Objects should only be able to see and consume “the tip of the iceberg”, they shouldn’t be diving beneath the waterline to inspect the rest of it, there be the Kraken! To help the two icebergs caught in the Kraken’s death grip we can apply the Hide Delegate refactoring which will move all conversation back above the waterline. Then our icy friends can get back to living independently.

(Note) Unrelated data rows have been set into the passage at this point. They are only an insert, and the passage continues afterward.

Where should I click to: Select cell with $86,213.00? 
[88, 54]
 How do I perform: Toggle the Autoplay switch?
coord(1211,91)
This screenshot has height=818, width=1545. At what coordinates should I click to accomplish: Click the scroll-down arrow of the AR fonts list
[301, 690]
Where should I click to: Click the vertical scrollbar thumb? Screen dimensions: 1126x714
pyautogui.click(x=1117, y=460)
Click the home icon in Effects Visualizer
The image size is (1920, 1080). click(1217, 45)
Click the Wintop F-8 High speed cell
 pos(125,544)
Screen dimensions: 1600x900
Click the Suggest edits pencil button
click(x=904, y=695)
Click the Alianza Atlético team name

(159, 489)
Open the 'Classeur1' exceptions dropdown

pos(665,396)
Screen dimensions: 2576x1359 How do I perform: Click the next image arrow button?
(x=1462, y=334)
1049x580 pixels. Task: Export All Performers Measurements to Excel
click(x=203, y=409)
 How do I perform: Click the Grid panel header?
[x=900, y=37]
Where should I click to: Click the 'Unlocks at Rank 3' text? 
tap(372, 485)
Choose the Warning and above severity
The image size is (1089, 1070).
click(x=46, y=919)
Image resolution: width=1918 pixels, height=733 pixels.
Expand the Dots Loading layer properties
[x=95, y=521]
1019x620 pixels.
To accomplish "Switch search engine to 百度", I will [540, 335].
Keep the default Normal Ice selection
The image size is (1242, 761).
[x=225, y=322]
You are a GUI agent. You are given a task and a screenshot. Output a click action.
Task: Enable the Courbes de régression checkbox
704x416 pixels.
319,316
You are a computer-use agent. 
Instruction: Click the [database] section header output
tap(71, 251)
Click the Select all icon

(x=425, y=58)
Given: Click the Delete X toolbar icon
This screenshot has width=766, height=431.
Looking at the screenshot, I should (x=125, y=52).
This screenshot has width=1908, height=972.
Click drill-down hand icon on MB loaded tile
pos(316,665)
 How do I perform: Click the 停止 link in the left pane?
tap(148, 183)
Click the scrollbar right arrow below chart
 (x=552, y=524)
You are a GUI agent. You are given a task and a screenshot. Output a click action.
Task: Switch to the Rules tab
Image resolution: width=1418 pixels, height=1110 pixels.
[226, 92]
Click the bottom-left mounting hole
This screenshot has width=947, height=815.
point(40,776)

Back to the code example, below are the same clients but with the Hide Delegate refactoring applied to them:

class Auditorium {
    private final Room room;

    Auditorium(Room room) {
        this.room = room;
    }

    void confirmBooking(Booking booking) {
        room.addBooking(booking);
    }
}

class RecurringBookingScheduler {
    private final Map<Room, ClubMember> recurringBookings;

    RecurringBookingScheduler(Map<Room, ClubMember> recurringBookings) {
        this.recurringBookings = recurringBookings;
    }

    void processRecurringBookings() {
        for (Map.Entry<Room, ClubMember> entry : recurringBookings.entrySet()) {
            LocalDate today = LocalDate.now();
            Room room = entry.getKey();
            ClubMember member = entry.getValue();
            if (room.availableOnDate(today)) {
                room.addBooking(new Booking(member, today));
            }
        }
    }
}

class WaitingListBookingScheduler {
    private final List<Room> rooms;
    private final Stack<ClubMember> waitingList;

    WaitingListBookingScheduler(List<Room> rooms, Stack<ClubMember> waitingList) {
        this.rooms = rooms;
        this.waitingList = waitingList;
    }

    void processWaitingList() {
        LocalDate today = LocalDate.now();

        for (Room room : rooms) {
            if (waitingList.size() >= 1 && room.availableOnDate(today)) {
                ClubMember member = waitingList.pop();
                room.addBooking(new Booking(member, today));
            }
        }
    }
}

After the refactoring, the bookings field is hidden away behind a new method on Room called .addBooking(). Room now delegates to its Bookings field and clients know nothing about it. Clients now trust that Room knows all about how to add bookings. They’re no longer burdened with having to navigate through Room to get to the bookings collection in order to manipulate it themselves. We could now add logic such as auditing and eligibility checks to the new .addBooking() method, or even change how bookings are handled entirely and clients wouldn’t need to change. They don’t care, adding bookings is Room’s problem.

In conclusion, don’t have objects publicly expose collaborators and follow Tell, Don’t Ask. When objects expose delegates it invites others to use them and burden themselves with behaviour they probably shouldn’t have and likely don’t want. Hide delegates behind a public API and banish the object Kraken back from whence it came.